**TASK**
Gather from the material every line that contains the string "agent".

**MATERIALS PROVIDED**
-.-.-
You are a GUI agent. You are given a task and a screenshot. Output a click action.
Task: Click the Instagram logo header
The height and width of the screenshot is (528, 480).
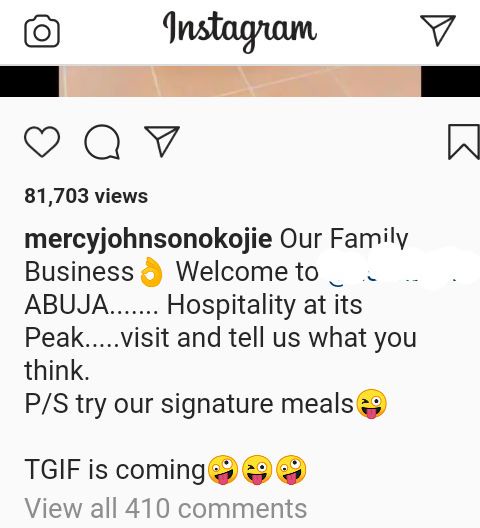pyautogui.click(x=239, y=31)
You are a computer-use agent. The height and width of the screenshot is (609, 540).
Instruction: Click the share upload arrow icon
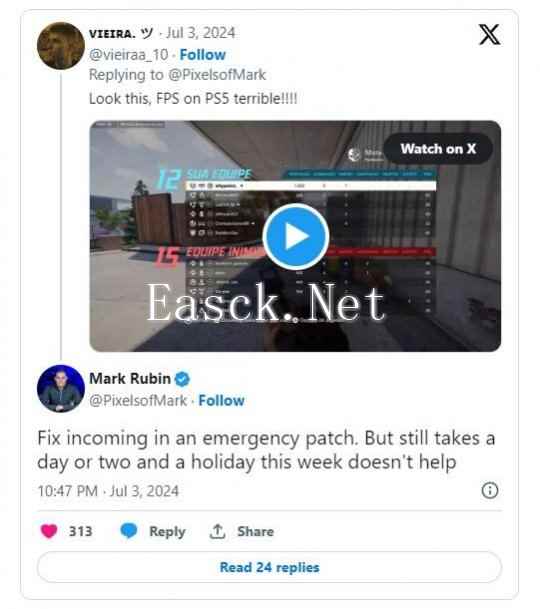[x=218, y=531]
-.-.-
**REPLY**
You are a GUI agent. You are given a task and a screenshot. Output a click action.
You are a computer-use agent. The height and width of the screenshot is (609, 540).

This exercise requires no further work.